One of the joys of living in Rome is the ability to travel to the birthplace and central locales of so many great saints. These last couple days, I have had the grace to make a retreat of sorts in the footsteps of St. Francis of Assisi.

I have been to Assisi several times, but it has always been in haste–this time, we were able to spend a day and a night there. What struck me most during this pilgrimage was the idea of Francis’ perfect joy. It is well documented that the merchant son long yearned for the life of the troubadour–a traveling songster. He was known to have the ability to brighten any situation, as he did, for example, when he and several companions were taken prisoner after a local battle (with indomitable spirit, he lifted his fellow prisoners’ hearts with song even while in chains).

Well I suppose I am not surprised to see this joy as a characteristic of the saints. It’s just that he lived with this joy under rather remarkable circumstances.

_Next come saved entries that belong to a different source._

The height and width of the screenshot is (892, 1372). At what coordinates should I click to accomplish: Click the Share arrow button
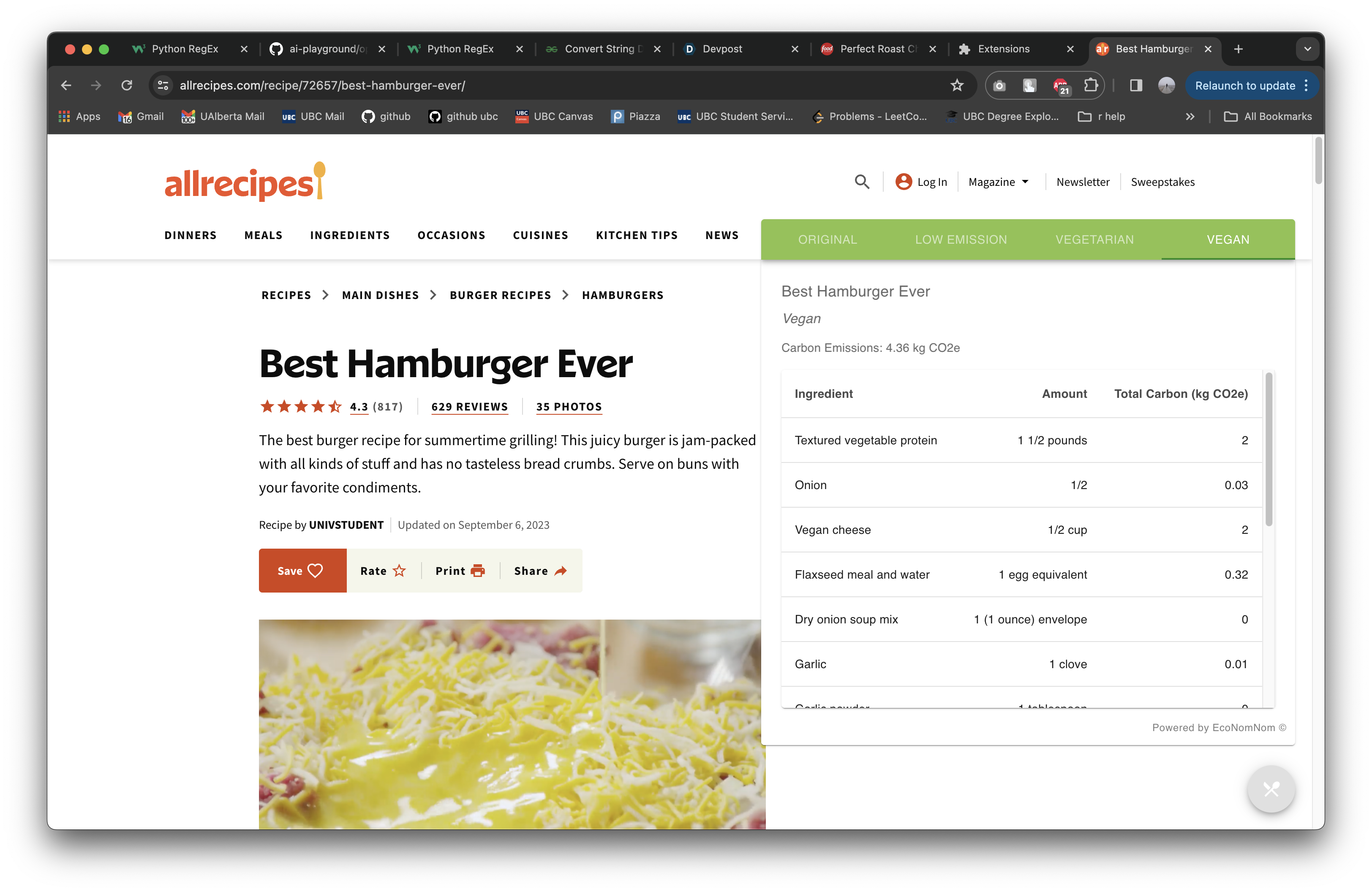(540, 571)
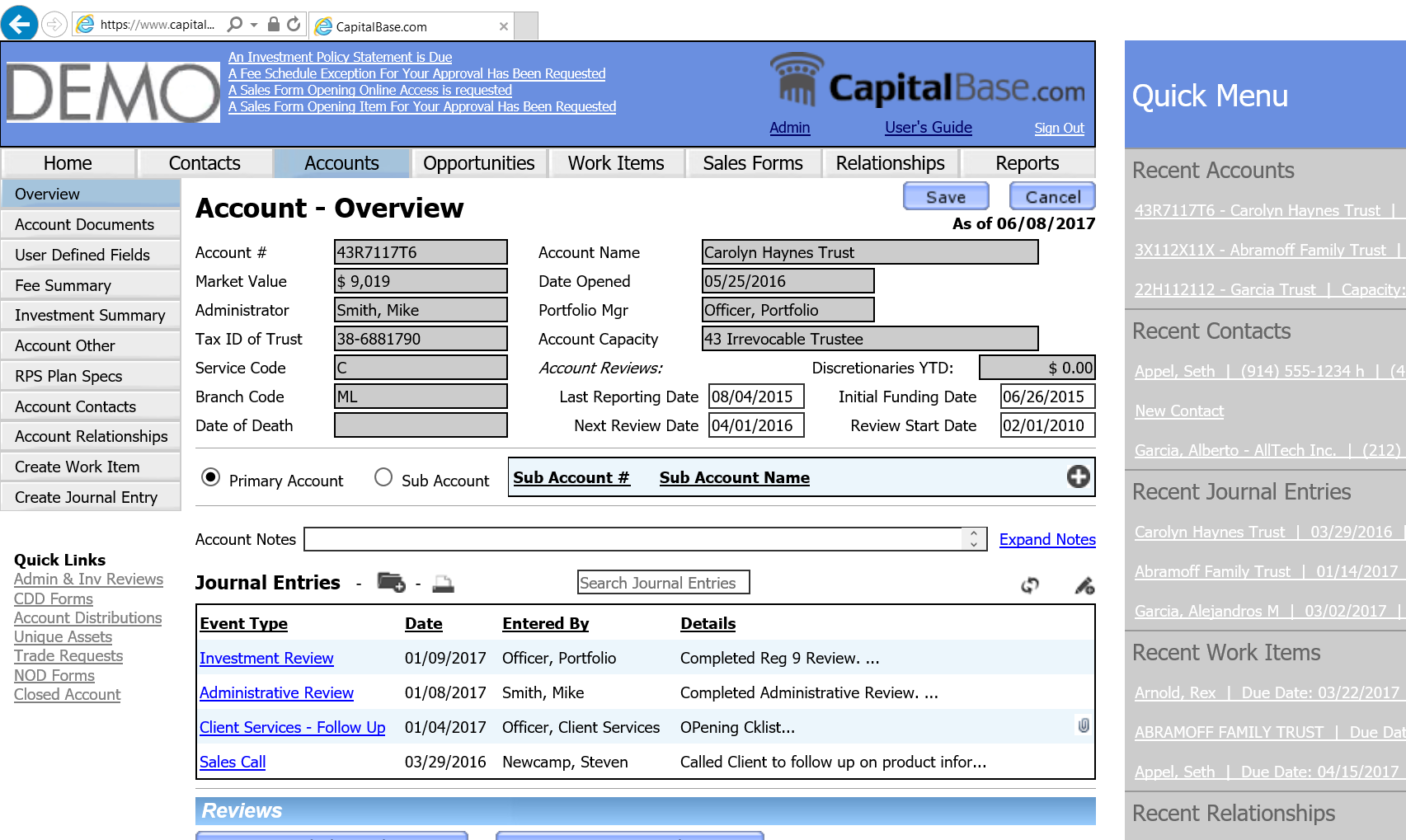This screenshot has height=840, width=1406.
Task: Click the plus icon to add a Sub Account
Action: (1078, 476)
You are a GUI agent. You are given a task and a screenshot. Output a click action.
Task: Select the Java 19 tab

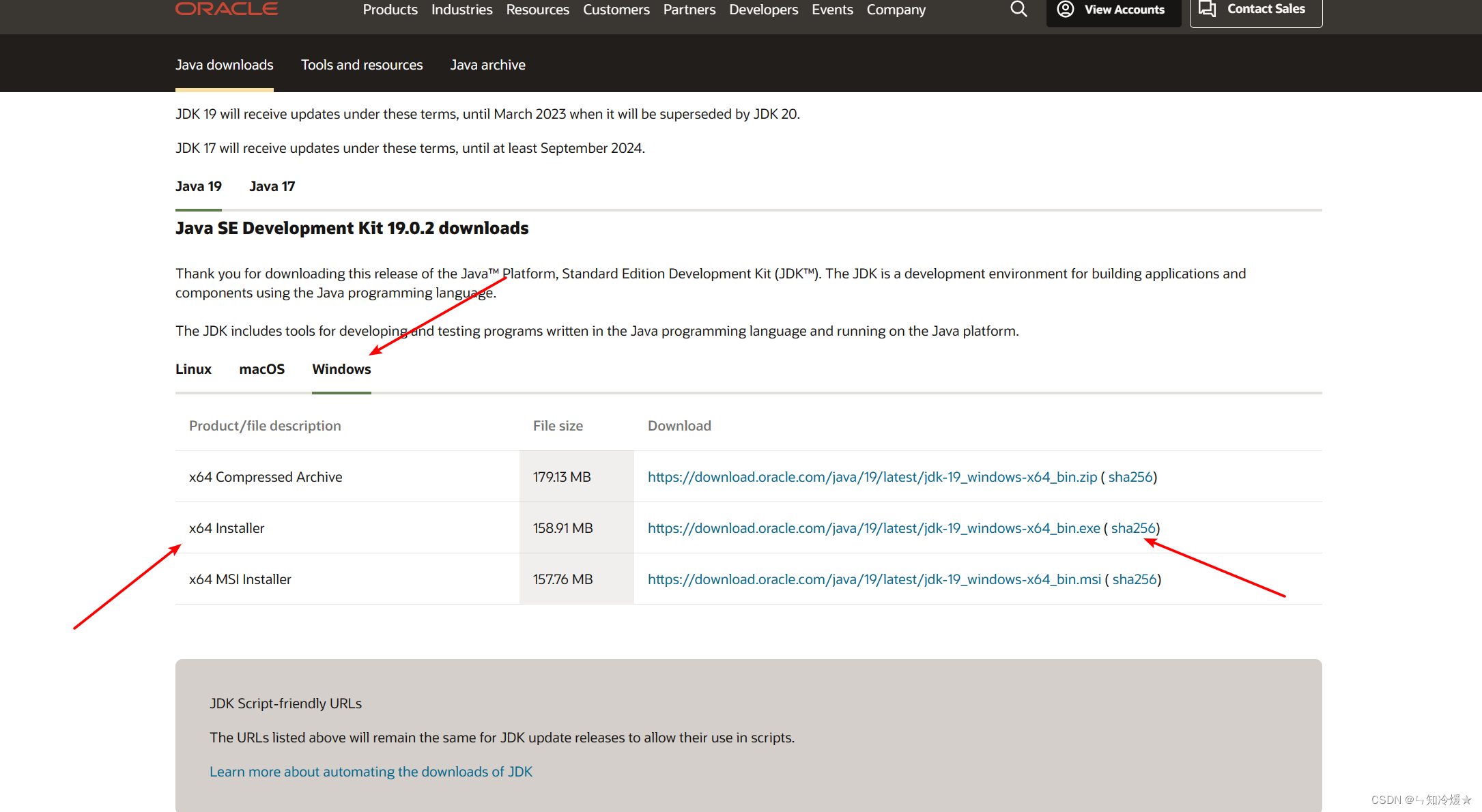[198, 186]
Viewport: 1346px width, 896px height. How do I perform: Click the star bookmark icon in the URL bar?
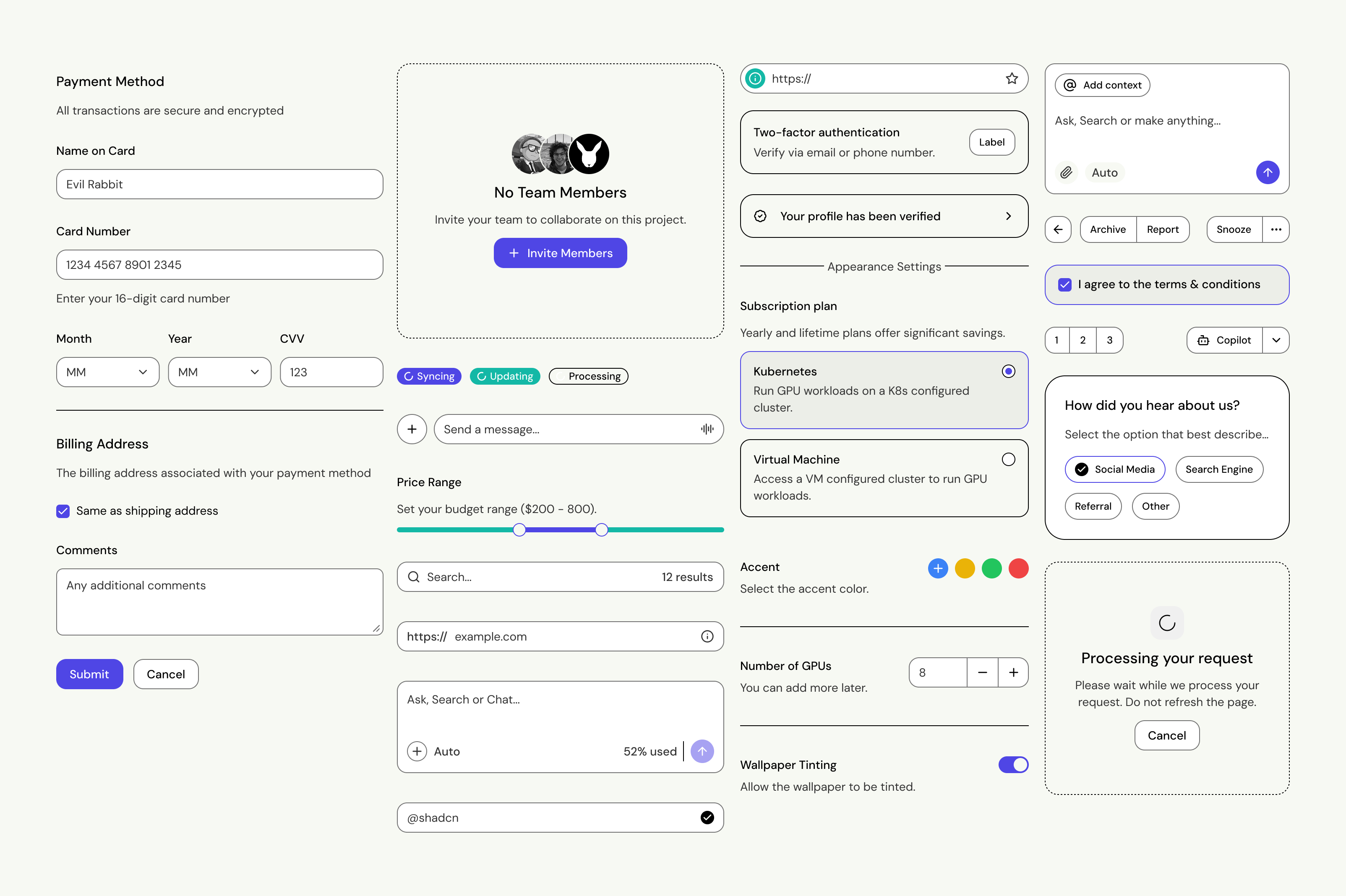tap(1012, 78)
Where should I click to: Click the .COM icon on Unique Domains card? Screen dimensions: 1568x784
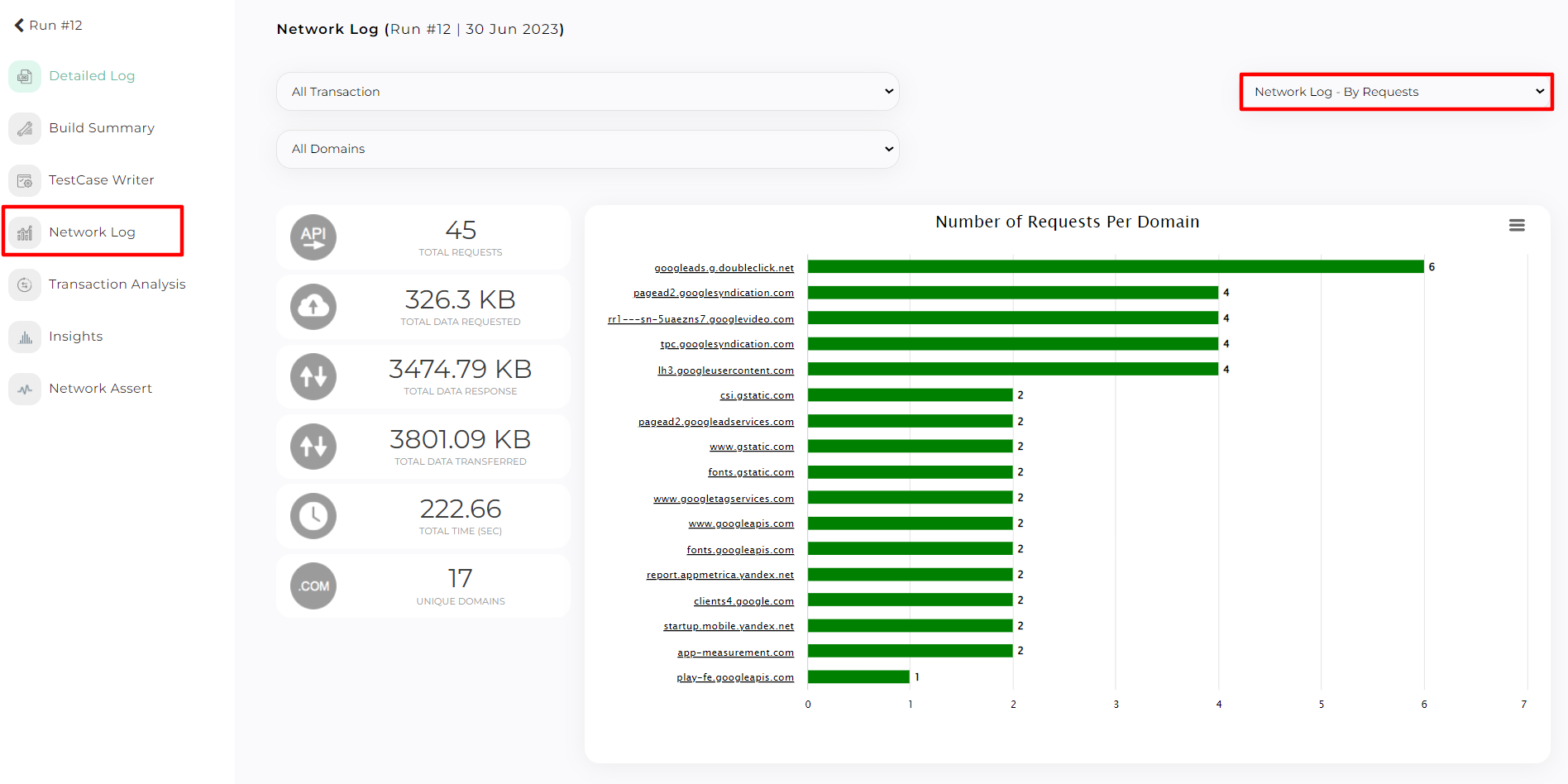313,586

I often wonder about the bus driver on these tours. I mean, the ones who usually go on these types of trips aren’t usually the ones on greatest spiritual need. During the ride, we pray and sing, and perhaps Father directs a few words exhorting us to a greater faith and trust in God. All the while, the driver has to listen to all of it and who knows what he is dealing with at work, at home…He hears Father’s assurance that all things work towards the good for those who love God, and brushes it off: what does this guy know of hardships? What does he know of really having to trust?

Here’s where I turn back to our Friar. This morning, we drove to La Verna, a mountaintop property which a benefactor donated to St Francis. It was here that the Beggar lived for two years towards the end of his life, and it was here that he received the stigmata. Stepping off the bus, a wall of frozen summit air practically crushed us–it wasn’t like this at Assisi. I walked over to a quiet cave where the saint stayed while he was there. It was very damp and humid, full of puddles, hardly inhabitable even for one of Francis’ dear brother creatures. It was not far from here that he received Christ’s wounds in his own flesh. I certainly didn’t feel Christ’s wounds, but all the same, I could no longer feel my toes either (and I’m guessing shoeless Francis often dealt with this).

Amid all of this, I remembered St Francis’ ideal of perfctae laetitiae. And I remembered the bus driver. And I am sure that for all his troubles, he is devoted to the Joyful Beggar, who continues to brighten hearts even today.